Your goal:
When the listing has been read, print it out again in full, word for word.

Records START

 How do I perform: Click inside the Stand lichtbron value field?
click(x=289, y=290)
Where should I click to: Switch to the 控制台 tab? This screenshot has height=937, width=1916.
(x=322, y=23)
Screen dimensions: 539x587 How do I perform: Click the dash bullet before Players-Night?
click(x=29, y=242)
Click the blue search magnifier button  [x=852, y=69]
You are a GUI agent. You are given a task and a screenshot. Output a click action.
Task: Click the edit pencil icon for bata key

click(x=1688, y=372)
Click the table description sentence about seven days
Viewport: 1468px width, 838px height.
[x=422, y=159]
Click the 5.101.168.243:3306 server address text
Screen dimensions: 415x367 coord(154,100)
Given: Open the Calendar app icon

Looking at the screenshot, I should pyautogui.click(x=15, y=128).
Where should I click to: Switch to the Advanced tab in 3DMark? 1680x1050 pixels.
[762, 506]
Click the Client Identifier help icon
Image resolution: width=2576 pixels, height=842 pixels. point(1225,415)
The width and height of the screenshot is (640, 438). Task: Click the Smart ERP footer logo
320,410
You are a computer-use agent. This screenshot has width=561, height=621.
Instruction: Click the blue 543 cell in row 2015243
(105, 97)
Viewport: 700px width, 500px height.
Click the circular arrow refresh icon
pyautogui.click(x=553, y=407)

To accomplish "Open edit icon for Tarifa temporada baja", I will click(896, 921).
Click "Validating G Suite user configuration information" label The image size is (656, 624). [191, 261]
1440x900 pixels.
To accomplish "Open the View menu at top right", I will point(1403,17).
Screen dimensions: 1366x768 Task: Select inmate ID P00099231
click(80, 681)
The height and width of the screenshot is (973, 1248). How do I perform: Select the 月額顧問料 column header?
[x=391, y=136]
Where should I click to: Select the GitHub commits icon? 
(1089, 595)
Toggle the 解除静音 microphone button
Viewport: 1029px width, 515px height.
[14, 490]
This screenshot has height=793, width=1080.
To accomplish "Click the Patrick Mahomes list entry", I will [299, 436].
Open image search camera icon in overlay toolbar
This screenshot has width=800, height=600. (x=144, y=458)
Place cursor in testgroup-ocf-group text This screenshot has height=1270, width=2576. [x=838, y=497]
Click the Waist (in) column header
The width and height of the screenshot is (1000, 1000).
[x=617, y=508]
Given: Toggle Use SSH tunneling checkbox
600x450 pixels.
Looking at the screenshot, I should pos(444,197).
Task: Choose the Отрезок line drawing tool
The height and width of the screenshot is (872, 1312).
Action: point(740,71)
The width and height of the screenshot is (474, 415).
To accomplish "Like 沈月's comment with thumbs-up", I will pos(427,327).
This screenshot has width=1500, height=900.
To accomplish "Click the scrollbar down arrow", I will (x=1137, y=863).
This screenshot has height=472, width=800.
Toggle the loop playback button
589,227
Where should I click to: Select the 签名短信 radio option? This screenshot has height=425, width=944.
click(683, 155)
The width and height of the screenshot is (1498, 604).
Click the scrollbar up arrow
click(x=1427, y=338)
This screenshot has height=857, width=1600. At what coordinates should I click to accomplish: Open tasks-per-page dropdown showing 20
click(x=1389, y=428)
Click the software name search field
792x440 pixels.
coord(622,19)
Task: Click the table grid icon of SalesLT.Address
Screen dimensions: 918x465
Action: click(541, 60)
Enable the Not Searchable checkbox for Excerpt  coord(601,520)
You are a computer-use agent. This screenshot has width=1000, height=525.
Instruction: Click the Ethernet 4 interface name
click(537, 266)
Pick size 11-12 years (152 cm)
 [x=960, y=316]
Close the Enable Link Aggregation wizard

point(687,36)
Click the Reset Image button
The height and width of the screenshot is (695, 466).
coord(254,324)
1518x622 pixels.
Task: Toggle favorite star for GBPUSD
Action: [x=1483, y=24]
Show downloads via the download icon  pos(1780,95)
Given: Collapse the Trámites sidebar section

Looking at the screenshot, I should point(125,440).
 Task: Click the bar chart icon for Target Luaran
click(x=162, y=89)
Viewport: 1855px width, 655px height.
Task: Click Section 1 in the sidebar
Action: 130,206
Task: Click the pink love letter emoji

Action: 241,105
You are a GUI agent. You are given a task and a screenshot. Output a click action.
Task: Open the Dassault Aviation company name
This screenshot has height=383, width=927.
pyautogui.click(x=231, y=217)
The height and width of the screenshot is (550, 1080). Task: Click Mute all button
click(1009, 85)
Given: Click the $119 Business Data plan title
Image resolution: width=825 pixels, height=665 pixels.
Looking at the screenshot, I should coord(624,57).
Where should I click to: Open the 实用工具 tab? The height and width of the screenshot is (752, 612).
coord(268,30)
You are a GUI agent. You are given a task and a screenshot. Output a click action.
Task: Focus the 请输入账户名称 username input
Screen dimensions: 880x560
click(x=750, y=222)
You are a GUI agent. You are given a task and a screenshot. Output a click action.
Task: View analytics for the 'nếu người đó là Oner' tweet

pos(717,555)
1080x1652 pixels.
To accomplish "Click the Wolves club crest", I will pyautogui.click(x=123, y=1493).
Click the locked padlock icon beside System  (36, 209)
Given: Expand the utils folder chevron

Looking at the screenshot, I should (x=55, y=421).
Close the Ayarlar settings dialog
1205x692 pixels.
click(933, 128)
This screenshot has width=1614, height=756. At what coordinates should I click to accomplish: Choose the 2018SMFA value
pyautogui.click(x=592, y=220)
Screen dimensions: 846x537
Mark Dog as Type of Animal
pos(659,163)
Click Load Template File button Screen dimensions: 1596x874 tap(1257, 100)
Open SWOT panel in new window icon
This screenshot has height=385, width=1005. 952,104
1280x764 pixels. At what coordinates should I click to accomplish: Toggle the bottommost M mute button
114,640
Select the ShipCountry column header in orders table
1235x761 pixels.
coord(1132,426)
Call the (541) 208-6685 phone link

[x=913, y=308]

Records END

Response area:
 How do I perform: Click inside the Stand lichtbron value field?
click(x=289, y=290)
Where should I click to: Switch to the 控制台 tab? This screenshot has height=937, width=1916.
(x=322, y=23)
Screen dimensions: 539x587 How do I perform: Click the dash bullet before Players-Night?
click(x=29, y=242)
Click the blue search magnifier button  [x=852, y=69]
You are a GUI agent. You are given a task and a screenshot. Output a click action.
Task: Click the edit pencil icon for bata key

click(x=1688, y=372)
Click the table description sentence about seven days
Viewport: 1468px width, 838px height.
[x=422, y=159]
Click the 5.101.168.243:3306 server address text
Screen dimensions: 415x367 coord(154,100)
Given: Open the Calendar app icon

Looking at the screenshot, I should pyautogui.click(x=15, y=128).
Where should I click to: Switch to the Advanced tab in 3DMark? 1680x1050 pixels.
[762, 506]
Click the Client Identifier help icon
Image resolution: width=2576 pixels, height=842 pixels. point(1225,415)
The width and height of the screenshot is (640, 438). Task: Click the Smart ERP footer logo
320,410
You are a computer-use agent. This screenshot has width=561, height=621.
Instruction: Click the blue 543 cell in row 2015243
(105, 97)
Viewport: 700px width, 500px height.
Click the circular arrow refresh icon
pyautogui.click(x=553, y=407)

To accomplish "Open edit icon for Tarifa temporada baja", I will click(896, 921).
Click "Validating G Suite user configuration information" label The image size is (656, 624). [191, 261]
1440x900 pixels.
To accomplish "Open the View menu at top right", I will point(1403,17).
Screen dimensions: 1366x768 Task: Select inmate ID P00099231
click(80, 681)
The height and width of the screenshot is (973, 1248). How do I perform: Select the 月額顧問料 column header?
[x=391, y=136]
Where should I click to: Select the GitHub commits icon? 
(1089, 595)
Toggle the 解除静音 microphone button
Viewport: 1029px width, 515px height.
[14, 490]
This screenshot has height=793, width=1080.
To accomplish "Click the Patrick Mahomes list entry", I will [299, 436].
Open image search camera icon in overlay toolbar
This screenshot has width=800, height=600. (x=144, y=458)
Place cursor in testgroup-ocf-group text This screenshot has height=1270, width=2576. [x=838, y=497]
Click the Waist (in) column header
The width and height of the screenshot is (1000, 1000).
[x=617, y=508]
Given: Toggle Use SSH tunneling checkbox
600x450 pixels.
Looking at the screenshot, I should pos(444,197).
Task: Choose the Отрезок line drawing tool
The height and width of the screenshot is (872, 1312).
Action: point(740,71)
The width and height of the screenshot is (474, 415).
To accomplish "Like 沈月's comment with thumbs-up", I will pos(427,327).
This screenshot has width=1500, height=900.
To accomplish "Click the scrollbar down arrow", I will (x=1137, y=863).
This screenshot has height=472, width=800.
Toggle the loop playback button
589,227
Where should I click to: Select the 签名短信 radio option? This screenshot has height=425, width=944.
click(683, 155)
The width and height of the screenshot is (1498, 604).
Click the scrollbar up arrow
click(x=1427, y=338)
This screenshot has height=857, width=1600. At what coordinates should I click to accomplish: Open tasks-per-page dropdown showing 20
click(x=1389, y=428)
Click the software name search field
792x440 pixels.
coord(622,19)
Task: Click the table grid icon of SalesLT.Address
Screen dimensions: 918x465
Action: click(541, 60)
Enable the Not Searchable checkbox for Excerpt  coord(601,520)
You are a computer-use agent. This screenshot has width=1000, height=525.
Instruction: Click the Ethernet 4 interface name
click(537, 266)
Pick size 11-12 years (152 cm)
 [x=960, y=316]
Close the Enable Link Aggregation wizard

point(687,36)
Click the Reset Image button
The height and width of the screenshot is (695, 466).
coord(254,324)
1518x622 pixels.
Task: Toggle favorite star for GBPUSD
Action: [x=1483, y=24]
Show downloads via the download icon  pos(1780,95)
Given: Collapse the Trámites sidebar section

Looking at the screenshot, I should point(125,440).
 Task: Click the bar chart icon for Target Luaran
click(x=162, y=89)
Viewport: 1855px width, 655px height.
Task: Click Section 1 in the sidebar
Action: 130,206
Task: Click the pink love letter emoji

Action: 241,105
You are a GUI agent. You are given a task and a screenshot. Output a click action.
Task: Open the Dassault Aviation company name
This screenshot has height=383, width=927.
pyautogui.click(x=231, y=217)
The height and width of the screenshot is (550, 1080). Task: Click Mute all button
click(1009, 85)
Given: Click the $119 Business Data plan title
Image resolution: width=825 pixels, height=665 pixels.
Looking at the screenshot, I should coord(624,57).
Where should I click to: Open the 实用工具 tab? The height and width of the screenshot is (752, 612).
coord(268,30)
You are a GUI agent. You are given a task and a screenshot. Output a click action.
Task: Focus the 请输入账户名称 username input
Screen dimensions: 880x560
click(x=750, y=222)
You are a GUI agent. You are given a task and a screenshot. Output a click action.
Task: View analytics for the 'nếu người đó là Oner' tweet

pos(717,555)
1080x1652 pixels.
To accomplish "Click the Wolves club crest", I will pyautogui.click(x=123, y=1493).
Click the locked padlock icon beside System  (36, 209)
Given: Expand the utils folder chevron

Looking at the screenshot, I should (x=55, y=421).
Close the Ayarlar settings dialog
1205x692 pixels.
click(933, 128)
This screenshot has width=1614, height=756. At what coordinates should I click to accomplish: Choose the 2018SMFA value
pyautogui.click(x=592, y=220)
Screen dimensions: 846x537
Mark Dog as Type of Animal
pos(659,163)
Click Load Template File button Screen dimensions: 1596x874 tap(1257, 100)
Open SWOT panel in new window icon
This screenshot has height=385, width=1005. 952,104
1280x764 pixels. At what coordinates should I click to accomplish: Toggle the bottommost M mute button
114,640
Select the ShipCountry column header in orders table
1235x761 pixels.
coord(1132,426)
Call the (541) 208-6685 phone link

[x=913, y=308]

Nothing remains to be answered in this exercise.